### What to do
Beginning with the line that contains "Click the 缺陷内容", transcribe every line down to the end of the entries, exactly, and no other lines.

### Dataset records

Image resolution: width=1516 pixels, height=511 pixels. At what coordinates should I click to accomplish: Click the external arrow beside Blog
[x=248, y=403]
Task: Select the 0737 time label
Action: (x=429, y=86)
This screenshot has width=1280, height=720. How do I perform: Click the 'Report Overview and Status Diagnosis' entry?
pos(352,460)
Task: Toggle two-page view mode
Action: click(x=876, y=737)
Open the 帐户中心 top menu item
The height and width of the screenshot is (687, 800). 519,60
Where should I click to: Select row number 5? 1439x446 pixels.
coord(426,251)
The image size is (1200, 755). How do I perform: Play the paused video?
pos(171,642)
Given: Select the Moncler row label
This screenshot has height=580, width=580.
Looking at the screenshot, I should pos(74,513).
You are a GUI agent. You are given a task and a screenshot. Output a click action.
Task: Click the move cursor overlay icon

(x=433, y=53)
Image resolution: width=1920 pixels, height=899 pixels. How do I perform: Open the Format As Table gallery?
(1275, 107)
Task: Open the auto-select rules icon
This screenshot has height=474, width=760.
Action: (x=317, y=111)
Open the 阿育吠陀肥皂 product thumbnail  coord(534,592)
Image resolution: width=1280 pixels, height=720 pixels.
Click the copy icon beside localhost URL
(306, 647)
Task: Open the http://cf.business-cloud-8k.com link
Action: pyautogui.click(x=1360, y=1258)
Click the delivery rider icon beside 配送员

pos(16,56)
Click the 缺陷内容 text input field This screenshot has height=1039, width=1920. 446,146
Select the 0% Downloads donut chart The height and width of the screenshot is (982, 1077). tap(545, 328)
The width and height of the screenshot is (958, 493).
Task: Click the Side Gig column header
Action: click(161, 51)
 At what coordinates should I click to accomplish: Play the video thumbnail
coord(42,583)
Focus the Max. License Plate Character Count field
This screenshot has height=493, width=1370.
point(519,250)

### Written solution
Click the 缺陷内容 text input field This screenshot has height=1039, width=1920. 446,146
Select the 0% Downloads donut chart The height and width of the screenshot is (982, 1077). tap(545, 328)
The width and height of the screenshot is (958, 493).
Task: Click the Side Gig column header
Action: click(161, 51)
 At what coordinates should I click to accomplish: Play the video thumbnail
coord(42,583)
Focus the Max. License Plate Character Count field
This screenshot has height=493, width=1370.
point(519,250)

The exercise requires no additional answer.